Finite Improbability

Just programming and math, no spontaneously jumping undergarments

Archive for the 'raytracing' Category

Experience writing a ray tracer in Haskell

I promised I would give a bit more in the way of details on the ray tracer. Here they are.

During the last three weeks of the term we were directed to come up with a “term project” for the functional programming course. [1] We needed to come up with something that was interesting and exercised the features we’d been learning about all term. I’ve wanted to write a ray tracer for a while now, so I picked that. The assignment, as I gave it to myself, was to write a minimal but complete ray tracer and report on the experience of profiling and parallelizing it.

The ray tracer itself took around 30 hours of work. Partially this was me struggling with the language, partially me struggling with the topic, and partially me being picky and/or making and fixing bad design decision. When I turned it in it would only do spheres in flat colors and reflection (or a combination) with specular and diffuse lighting. I’ve been working on transparency and diffraction, but that code isn’t really worth showing off yet. I’ll eventually do some more complicated shapes and may explore more interesting materials.

Writing a ray tracer in Haskell was a … luxurious experience. The heart of a ray tracer is almost entirely math, and Haskell represents that very well. The only real difference between my Haskell code and the math behind it was some additional let bindings I introduced while profiling. I enjoyed being able to avoid unnecessary computations implicitly through laziness, instead of explicitly through conditionals, as I would have needed to do in other languages.
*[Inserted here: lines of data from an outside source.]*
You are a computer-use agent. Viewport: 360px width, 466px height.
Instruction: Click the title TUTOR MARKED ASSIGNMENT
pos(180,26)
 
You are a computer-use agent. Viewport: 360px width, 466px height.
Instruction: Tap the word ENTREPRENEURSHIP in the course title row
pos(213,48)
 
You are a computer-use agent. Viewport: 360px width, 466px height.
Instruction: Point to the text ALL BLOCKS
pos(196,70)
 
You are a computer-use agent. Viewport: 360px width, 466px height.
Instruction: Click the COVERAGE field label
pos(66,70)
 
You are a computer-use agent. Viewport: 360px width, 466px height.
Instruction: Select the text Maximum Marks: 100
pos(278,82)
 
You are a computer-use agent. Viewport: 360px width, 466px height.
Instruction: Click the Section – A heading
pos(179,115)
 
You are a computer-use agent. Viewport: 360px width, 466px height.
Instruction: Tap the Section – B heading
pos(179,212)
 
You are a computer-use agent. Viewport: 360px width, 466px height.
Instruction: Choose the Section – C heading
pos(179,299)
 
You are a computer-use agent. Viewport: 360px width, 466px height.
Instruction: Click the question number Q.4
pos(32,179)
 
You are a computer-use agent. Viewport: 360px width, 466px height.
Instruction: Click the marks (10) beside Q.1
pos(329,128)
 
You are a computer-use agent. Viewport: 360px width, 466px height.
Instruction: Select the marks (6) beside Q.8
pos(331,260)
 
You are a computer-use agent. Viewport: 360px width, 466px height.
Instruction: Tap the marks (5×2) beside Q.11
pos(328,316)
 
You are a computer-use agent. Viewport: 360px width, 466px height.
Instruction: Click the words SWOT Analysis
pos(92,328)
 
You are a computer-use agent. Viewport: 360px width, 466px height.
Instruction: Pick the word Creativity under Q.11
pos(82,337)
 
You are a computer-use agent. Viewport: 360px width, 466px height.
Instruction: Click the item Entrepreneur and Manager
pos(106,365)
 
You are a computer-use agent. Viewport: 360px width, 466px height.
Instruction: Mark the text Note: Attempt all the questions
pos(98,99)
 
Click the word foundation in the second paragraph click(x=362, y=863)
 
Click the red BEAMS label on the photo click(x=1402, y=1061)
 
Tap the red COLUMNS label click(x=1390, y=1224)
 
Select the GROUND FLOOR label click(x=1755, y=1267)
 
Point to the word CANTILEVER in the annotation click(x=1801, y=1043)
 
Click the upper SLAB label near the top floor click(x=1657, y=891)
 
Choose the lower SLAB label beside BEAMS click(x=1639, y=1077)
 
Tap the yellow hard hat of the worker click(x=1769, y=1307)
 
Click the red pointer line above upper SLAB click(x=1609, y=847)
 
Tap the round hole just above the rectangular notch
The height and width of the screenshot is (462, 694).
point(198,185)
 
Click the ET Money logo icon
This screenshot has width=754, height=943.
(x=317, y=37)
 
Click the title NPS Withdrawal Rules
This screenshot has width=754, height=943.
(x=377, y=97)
I originally planned to spend a few hours working on parallelization. I started playing around with it for fun while I was waking up with coffee one morning. Half an hour and 53 characters later I had around a 40% speedup on two cores. In this, Haskell kind of ruined the project for me. It was too easy to introduce parallelization into the program and have it just work. A very helpful co-worker ran some benchmarks for me on a few systems. Here’s the performance chart.

Performance chart

These results are rather informal, but you can see the impressive increases from parallel execution. I’m not entirely sure what is going on at the eight core mark, but I think it has something to do with an issue with (GHC only?) multicore support on Linux.

If you’d like to point and laugh at my code, you can find it here. I compile it on ghc with “ghc -O -threaded -o ray –make Main.lhs”. Comments are very welcome.

[1] Taught by Mark Jones (the initial author of Hugs) and Tim Sheard (who is just FP brilliant) amazing class.